## [REQUIRED ACTION]
Find the line in the entries below that contains "You are a GUI". Repeat it exactly, and every line after it through the line that contains "The width and".

## [EXTRACTED DATA]
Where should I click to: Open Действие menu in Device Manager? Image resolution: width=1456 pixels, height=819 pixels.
==
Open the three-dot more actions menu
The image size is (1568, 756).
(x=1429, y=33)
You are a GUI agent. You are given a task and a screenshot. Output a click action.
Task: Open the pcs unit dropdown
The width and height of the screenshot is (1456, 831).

## [RESULT FOR THIS TASK]
You are a GUI agent. You are given a task and a screenshot. Output a click action.
Task: Open the pcs unit dropdown
The width and height of the screenshot is (1456, 831).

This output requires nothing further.